[Given data Boundary: Start]

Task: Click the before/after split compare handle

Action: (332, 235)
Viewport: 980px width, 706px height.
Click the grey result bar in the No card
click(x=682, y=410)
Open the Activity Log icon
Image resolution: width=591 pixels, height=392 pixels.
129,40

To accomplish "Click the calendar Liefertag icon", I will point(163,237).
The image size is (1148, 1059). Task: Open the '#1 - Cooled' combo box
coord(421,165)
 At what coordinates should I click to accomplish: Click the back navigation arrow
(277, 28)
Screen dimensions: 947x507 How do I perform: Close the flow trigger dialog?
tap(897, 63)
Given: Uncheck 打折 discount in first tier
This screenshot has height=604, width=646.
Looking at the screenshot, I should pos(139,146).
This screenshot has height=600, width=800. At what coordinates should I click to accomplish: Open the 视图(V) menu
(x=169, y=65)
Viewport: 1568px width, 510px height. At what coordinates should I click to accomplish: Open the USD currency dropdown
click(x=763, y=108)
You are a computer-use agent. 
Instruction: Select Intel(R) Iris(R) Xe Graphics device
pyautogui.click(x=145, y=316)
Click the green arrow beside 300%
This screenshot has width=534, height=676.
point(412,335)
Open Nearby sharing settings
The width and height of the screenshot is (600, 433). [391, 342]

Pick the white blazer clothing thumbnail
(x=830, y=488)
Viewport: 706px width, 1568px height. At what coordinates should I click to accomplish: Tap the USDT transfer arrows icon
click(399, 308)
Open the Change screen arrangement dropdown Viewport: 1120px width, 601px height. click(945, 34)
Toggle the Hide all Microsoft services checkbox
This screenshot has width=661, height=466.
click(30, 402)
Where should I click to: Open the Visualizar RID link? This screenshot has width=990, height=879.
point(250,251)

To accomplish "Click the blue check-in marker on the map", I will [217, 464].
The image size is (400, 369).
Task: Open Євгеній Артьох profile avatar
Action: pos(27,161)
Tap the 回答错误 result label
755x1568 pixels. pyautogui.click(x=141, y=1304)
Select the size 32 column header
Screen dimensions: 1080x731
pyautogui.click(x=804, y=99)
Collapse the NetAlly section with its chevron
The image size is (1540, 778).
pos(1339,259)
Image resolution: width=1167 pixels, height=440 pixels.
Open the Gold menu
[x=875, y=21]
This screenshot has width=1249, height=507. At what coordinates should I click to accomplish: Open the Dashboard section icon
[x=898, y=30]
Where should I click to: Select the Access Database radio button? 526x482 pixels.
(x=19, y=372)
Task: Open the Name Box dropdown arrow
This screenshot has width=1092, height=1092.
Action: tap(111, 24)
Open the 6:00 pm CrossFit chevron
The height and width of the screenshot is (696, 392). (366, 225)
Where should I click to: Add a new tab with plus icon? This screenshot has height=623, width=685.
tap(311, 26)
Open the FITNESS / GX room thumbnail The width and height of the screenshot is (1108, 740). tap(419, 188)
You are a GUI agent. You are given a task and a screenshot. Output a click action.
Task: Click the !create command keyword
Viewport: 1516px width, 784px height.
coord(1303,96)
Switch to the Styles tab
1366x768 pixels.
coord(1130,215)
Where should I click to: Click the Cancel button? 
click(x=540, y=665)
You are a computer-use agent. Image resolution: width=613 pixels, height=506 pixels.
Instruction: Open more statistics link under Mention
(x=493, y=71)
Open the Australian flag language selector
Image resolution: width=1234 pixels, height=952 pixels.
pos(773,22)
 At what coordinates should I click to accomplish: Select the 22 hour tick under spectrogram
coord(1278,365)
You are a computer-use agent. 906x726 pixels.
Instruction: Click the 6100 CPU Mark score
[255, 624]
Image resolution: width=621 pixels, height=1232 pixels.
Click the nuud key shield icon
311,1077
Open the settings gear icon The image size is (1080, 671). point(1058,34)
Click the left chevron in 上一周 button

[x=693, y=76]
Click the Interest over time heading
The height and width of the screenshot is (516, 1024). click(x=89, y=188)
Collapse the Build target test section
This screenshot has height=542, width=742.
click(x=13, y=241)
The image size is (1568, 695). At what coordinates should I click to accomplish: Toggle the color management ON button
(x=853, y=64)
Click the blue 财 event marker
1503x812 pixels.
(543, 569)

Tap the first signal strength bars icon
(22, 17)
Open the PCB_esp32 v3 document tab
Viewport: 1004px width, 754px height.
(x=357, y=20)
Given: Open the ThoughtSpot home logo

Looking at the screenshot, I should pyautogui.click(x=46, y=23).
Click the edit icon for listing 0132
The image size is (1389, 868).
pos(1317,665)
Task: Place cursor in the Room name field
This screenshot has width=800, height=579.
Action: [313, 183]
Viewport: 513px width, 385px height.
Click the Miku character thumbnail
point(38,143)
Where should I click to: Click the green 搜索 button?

[Given data Boundary: End]

→ **What is needed**: Output the records above in their entirety, exactly.

→ **Problem solution**:
Task: Click the before/after split compare handle

Action: (332, 235)
Viewport: 980px width, 706px height.
Click the grey result bar in the No card
click(x=682, y=410)
Open the Activity Log icon
Image resolution: width=591 pixels, height=392 pixels.
129,40

To accomplish "Click the calendar Liefertag icon", I will point(163,237).
The image size is (1148, 1059). Task: Open the '#1 - Cooled' combo box
coord(421,165)
 At what coordinates should I click to accomplish: Click the back navigation arrow
(277, 28)
Screen dimensions: 947x507 How do I perform: Close the flow trigger dialog?
tap(897, 63)
Given: Uncheck 打折 discount in first tier
This screenshot has height=604, width=646.
Looking at the screenshot, I should pos(139,146).
This screenshot has height=600, width=800. At what coordinates should I click to accomplish: Open the 视图(V) menu
(x=169, y=65)
Viewport: 1568px width, 510px height. At what coordinates should I click to accomplish: Open the USD currency dropdown
click(x=763, y=108)
You are a computer-use agent. 
Instruction: Select Intel(R) Iris(R) Xe Graphics device
pyautogui.click(x=145, y=316)
Click the green arrow beside 300%
This screenshot has width=534, height=676.
point(412,335)
Open Nearby sharing settings
The width and height of the screenshot is (600, 433). [391, 342]

Pick the white blazer clothing thumbnail
(x=830, y=488)
Viewport: 706px width, 1568px height. At what coordinates should I click to accomplish: Tap the USDT transfer arrows icon
click(399, 308)
Open the Change screen arrangement dropdown Viewport: 1120px width, 601px height. click(945, 34)
Toggle the Hide all Microsoft services checkbox
This screenshot has width=661, height=466.
click(30, 402)
Where should I click to: Open the Visualizar RID link? This screenshot has width=990, height=879.
point(250,251)

To accomplish "Click the blue check-in marker on the map", I will [217, 464].
The image size is (400, 369).
Task: Open Євгеній Артьох profile avatar
Action: pos(27,161)
Tap the 回答错误 result label
755x1568 pixels. pyautogui.click(x=141, y=1304)
Select the size 32 column header
Screen dimensions: 1080x731
pyautogui.click(x=804, y=99)
Collapse the NetAlly section with its chevron
The image size is (1540, 778).
pos(1339,259)
Image resolution: width=1167 pixels, height=440 pixels.
Open the Gold menu
[x=875, y=21]
This screenshot has width=1249, height=507. At what coordinates should I click to accomplish: Open the Dashboard section icon
[x=898, y=30]
Where should I click to: Select the Access Database radio button? 526x482 pixels.
(x=19, y=372)
Task: Open the Name Box dropdown arrow
This screenshot has width=1092, height=1092.
Action: tap(111, 24)
Open the 6:00 pm CrossFit chevron
The height and width of the screenshot is (696, 392). (366, 225)
Where should I click to: Add a new tab with plus icon? This screenshot has height=623, width=685.
tap(311, 26)
Open the FITNESS / GX room thumbnail The width and height of the screenshot is (1108, 740). tap(419, 188)
You are a GUI agent. You are given a task and a screenshot. Output a click action.
Task: Click the !create command keyword
Viewport: 1516px width, 784px height.
coord(1303,96)
Switch to the Styles tab
1366x768 pixels.
coord(1130,215)
Where should I click to: Click the Cancel button? 
click(x=540, y=665)
You are a computer-use agent. Image resolution: width=613 pixels, height=506 pixels.
Instruction: Open more statistics link under Mention
(x=493, y=71)
Open the Australian flag language selector
Image resolution: width=1234 pixels, height=952 pixels.
pos(773,22)
 At what coordinates should I click to accomplish: Select the 22 hour tick under spectrogram
coord(1278,365)
You are a computer-use agent. 906x726 pixels.
Instruction: Click the 6100 CPU Mark score
[255, 624]
Image resolution: width=621 pixels, height=1232 pixels.
Click the nuud key shield icon
311,1077
Open the settings gear icon The image size is (1080, 671). point(1058,34)
Click the left chevron in 上一周 button

[x=693, y=76]
Click the Interest over time heading
The height and width of the screenshot is (516, 1024). click(x=89, y=188)
Collapse the Build target test section
This screenshot has height=542, width=742.
click(x=13, y=241)
The image size is (1568, 695). At what coordinates should I click to accomplish: Toggle the color management ON button
(x=853, y=64)
Click the blue 财 event marker
1503x812 pixels.
(543, 569)

Tap the first signal strength bars icon
(22, 17)
Open the PCB_esp32 v3 document tab
Viewport: 1004px width, 754px height.
(x=357, y=20)
Given: Open the ThoughtSpot home logo

Looking at the screenshot, I should pyautogui.click(x=46, y=23).
Click the edit icon for listing 0132
The image size is (1389, 868).
pos(1317,665)
Task: Place cursor in the Room name field
This screenshot has width=800, height=579.
Action: [313, 183]
Viewport: 513px width, 385px height.
Click the Miku character thumbnail
point(38,143)
Where should I click to: Click the green 搜索 button?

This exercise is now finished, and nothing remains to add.